Required action 1 » Which three groups did the Kaiser Health Tracking Poll look at, according to the article on young adults and health insurance?
Required action 2 » Summarize the article on young adults and health insurance in two sentences.
Required action 3 » Resume the article on young adults and health insurance after its final sentence.

Triage the Unexpected: Young Adults See Value in Health Insurance!

KFF AYA Health Insurance Chartby Katie Pausic, Triage Cancer Intern

With the ongoing implementation of the Affordable Care Act, the Kaiser Health Tracking Poll looked to see how young adults, the uninsured, and those with pre-existing medical conditions react towards health care reforms. The poll found  that health insurance is valued among the majority of Americans; with 87% saying that insurance is “very important,” and 88% of Americans reporting that insurance is “something [they] need.”


A main focus of the ACA is to expand health insurance to more people in the United States, and one specific group that the ACA wants to reach is young adults.  The Kaiser Health Tracking Poll found that more than seven in ten young adults believe that having health insurance is “very important” and feel that it is worth the expense.  This is surprising considering that many believed that young adults would be the most resistant to the ACA.  When it comes to health care, the biggest fear among young adults is that they will not be able to afford their medical bills if they found out they had a serious illness or if they were involved in a serious accident.

Another group that this poll focuses on is the uninsured.  Like young adults, the majority of those who are uninsured also believe that it is “very important” to have health insurance. The biggest obstacle that the uninsured come up against when it comes to insurance is the cost to have it.  Four out of ten uninsured individuals said that health insurance is too expensive, and that is why they are not insured.  Also, those who are uninsured are twice as likely to be concerned about not being able to pay for both routine and catastrophic medical bills.

Individuals with pre-existing conditions will also be affected by the ACA in 2014.  Many of those with pre-existing conditions have had trouble obtaining and keeping health insurance, but under the ACA, those with pre-existing conditions cannot be denied coverage.

Material supplied »
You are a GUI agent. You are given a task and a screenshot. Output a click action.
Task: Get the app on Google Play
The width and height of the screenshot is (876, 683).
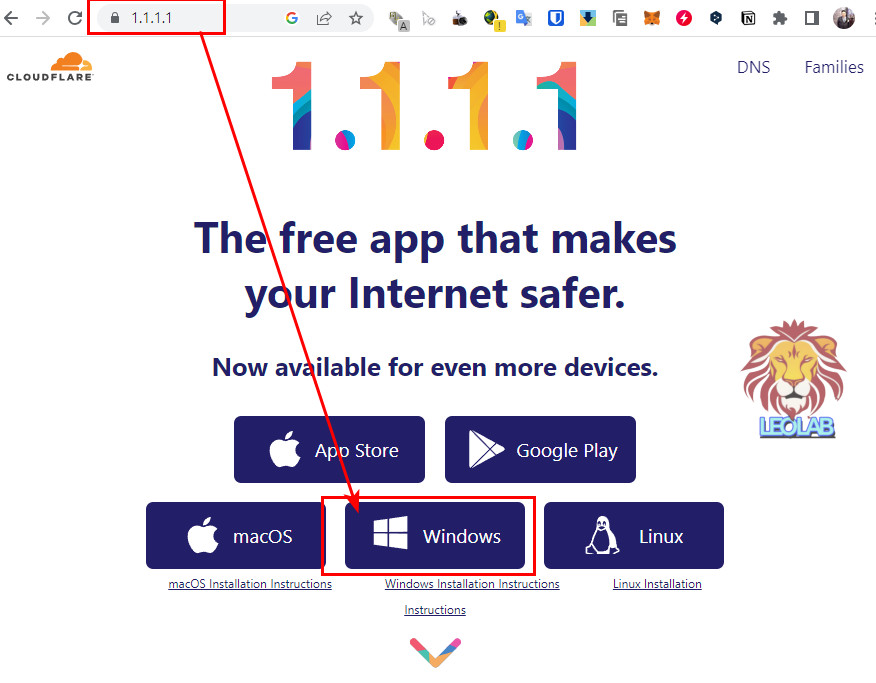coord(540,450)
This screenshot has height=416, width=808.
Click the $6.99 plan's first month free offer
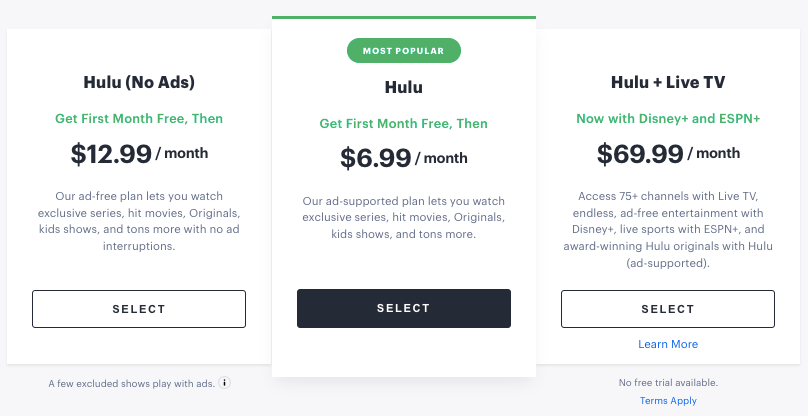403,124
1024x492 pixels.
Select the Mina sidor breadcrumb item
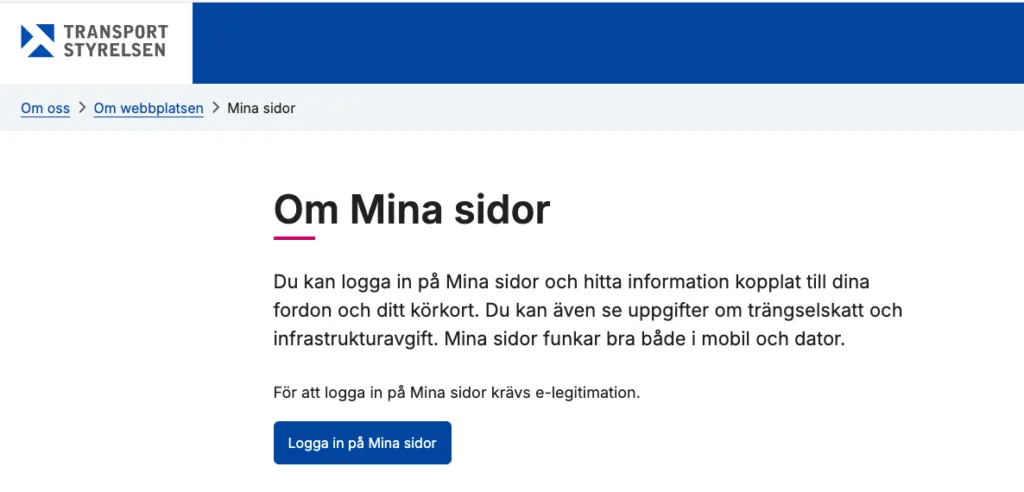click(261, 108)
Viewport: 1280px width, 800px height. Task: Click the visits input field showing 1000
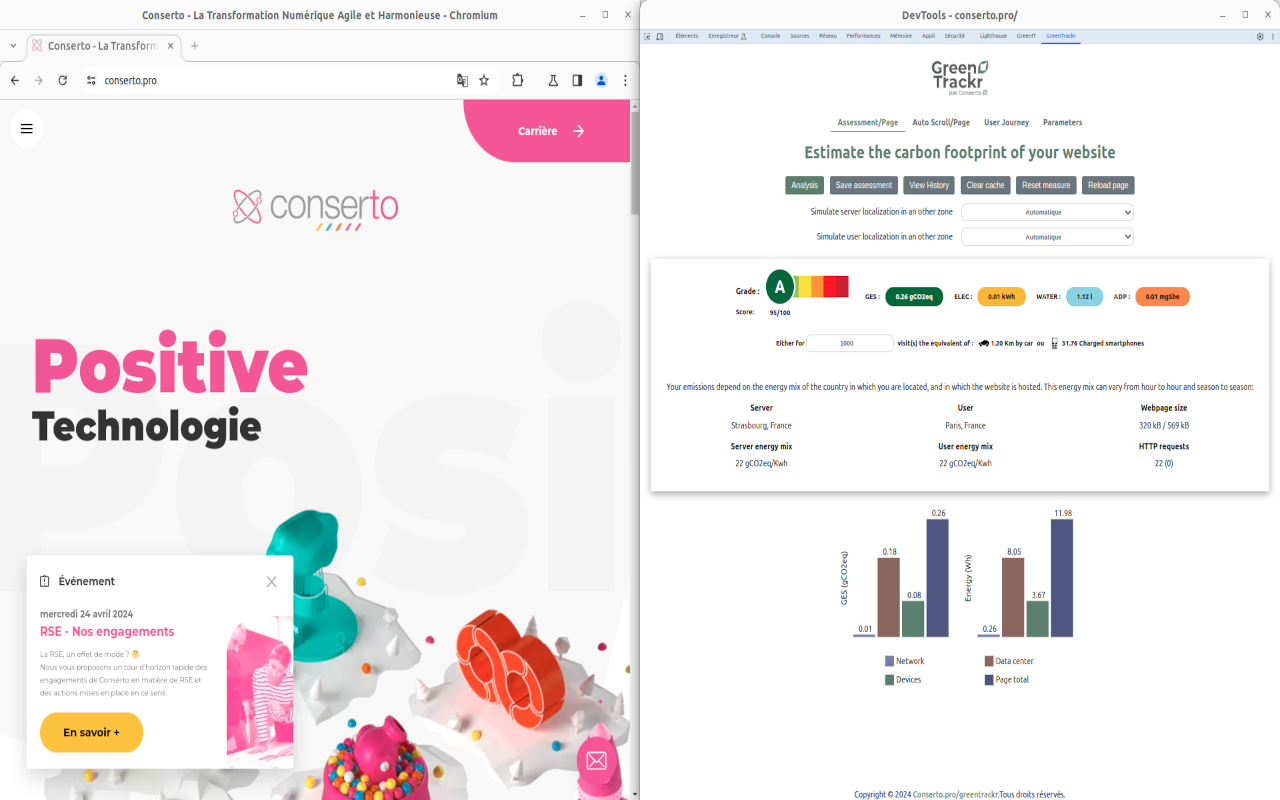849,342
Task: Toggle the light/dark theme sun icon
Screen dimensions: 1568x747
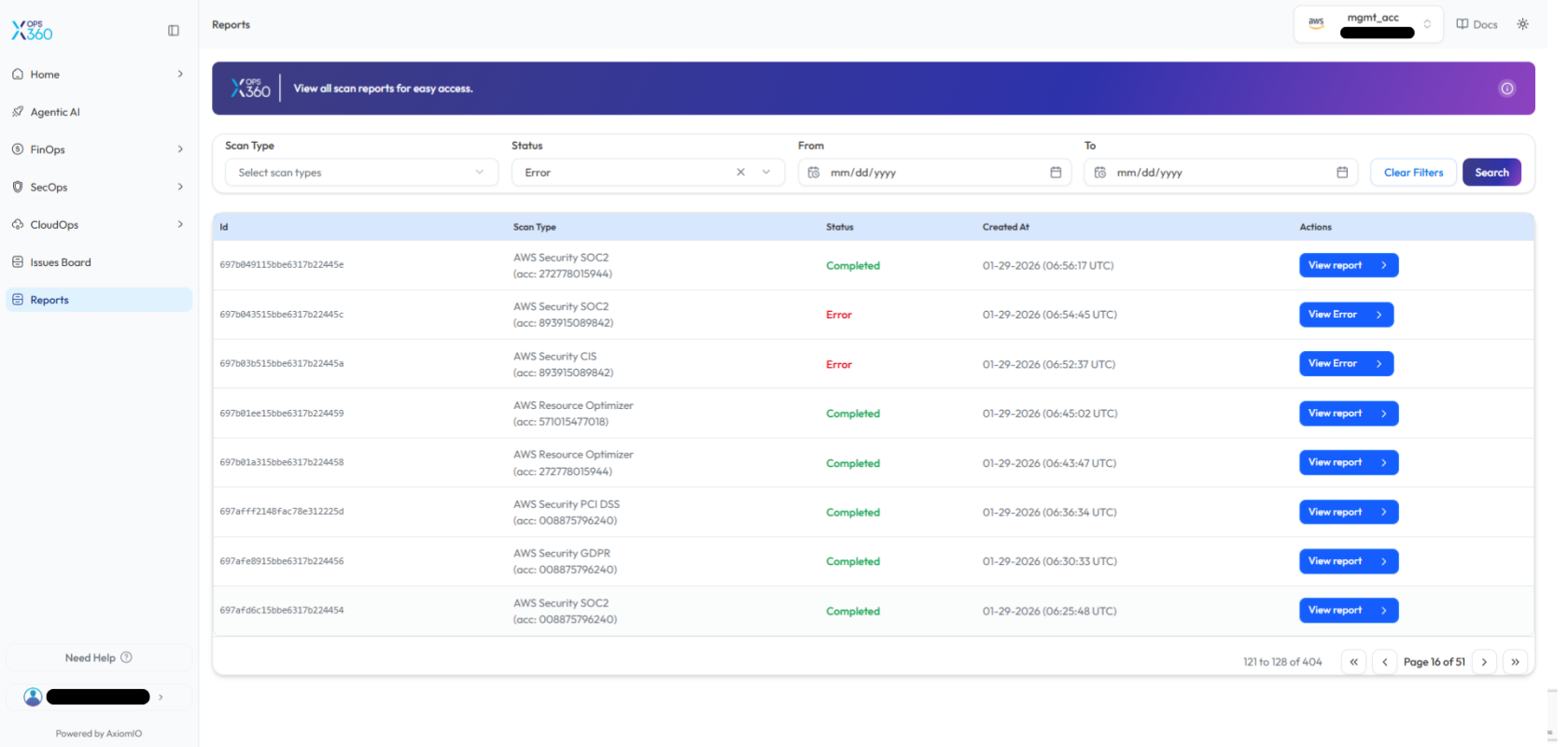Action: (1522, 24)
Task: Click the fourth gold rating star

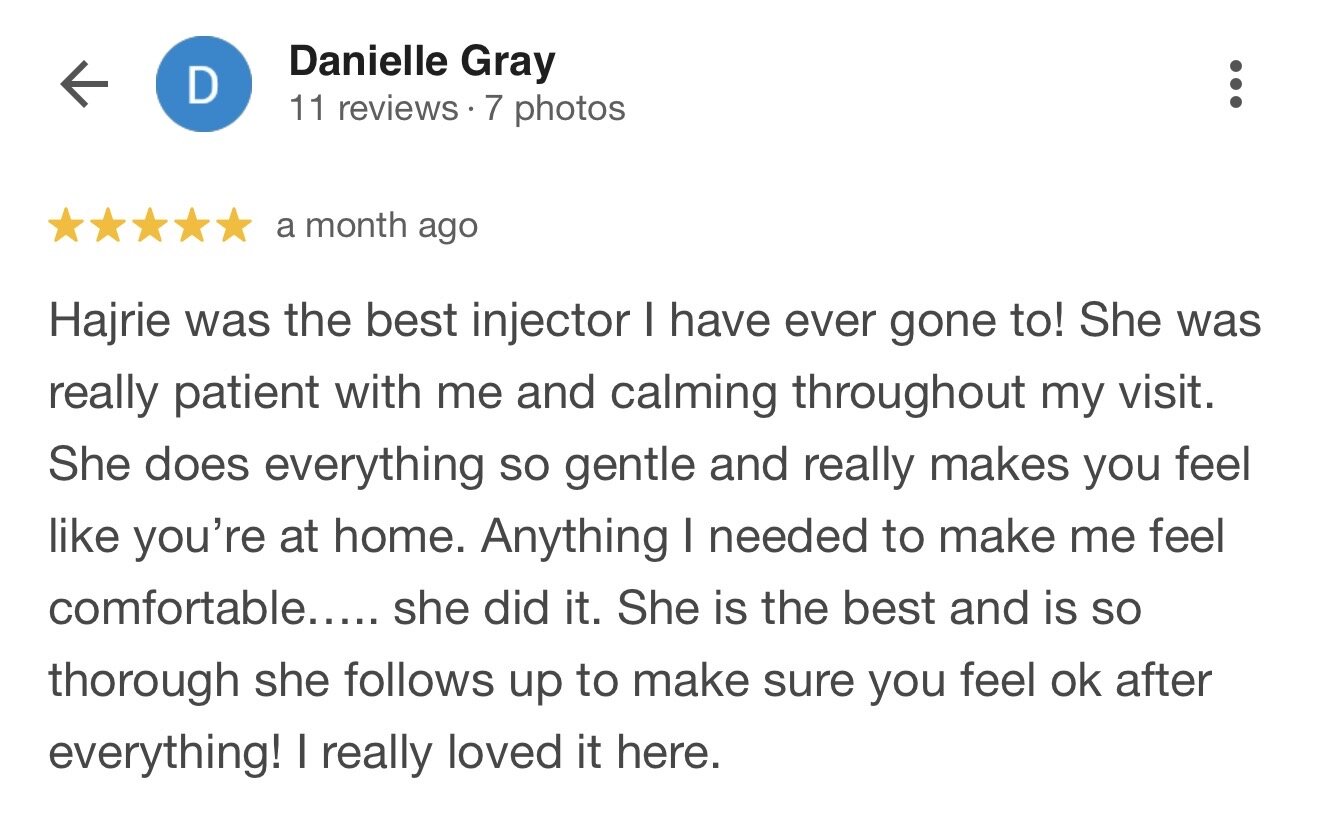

Final answer 1 »
- Young adults
- The uninsured
- Those with pre-existing medical conditions

Final answer 2 » The Kaiser Health Tracking Poll found that most Americans value health insurance, with 87% calling it "very important." More than seven in ten young adults and most of the uninsured share that view, though cost is the main obstacle for the uninsured, and under the ACA people with pre-existing conditions cannot be denied coverage.

Final answer 3 »
The Kaiser Health June Tracking Poll also found out that “unfavorable views of the law still outnumber favorable ones,” with 43% against the ACA and 35% in favor.  It is noteworthy that those who have unfavorable views toward the ACA do because it does not “go far enough to change the health insurance and health care system.”

Even though 40% of Americans do not believe the ACA will have much impact on their own families, the majority do see how the law will benefit the uninsured and those with pre-existing conditions.  The new provisions in the ACA will be significantly helpful to the cancer community. Due to the new “guaranteed issue” provision, those who have cancer or who have had cancer in the past cannot be denied health insurance coverage AND they cannot be charged more because of their health status or health history.  In addition, young adults can now stay on their parent’s insurance until the age of 26, no matter if they have a pre-existing condition, are a full-time student, or a dependent under IRS standards. With the new provisions of the ACA going into effect in 2014, many individuals and families will finally have access to healthcare.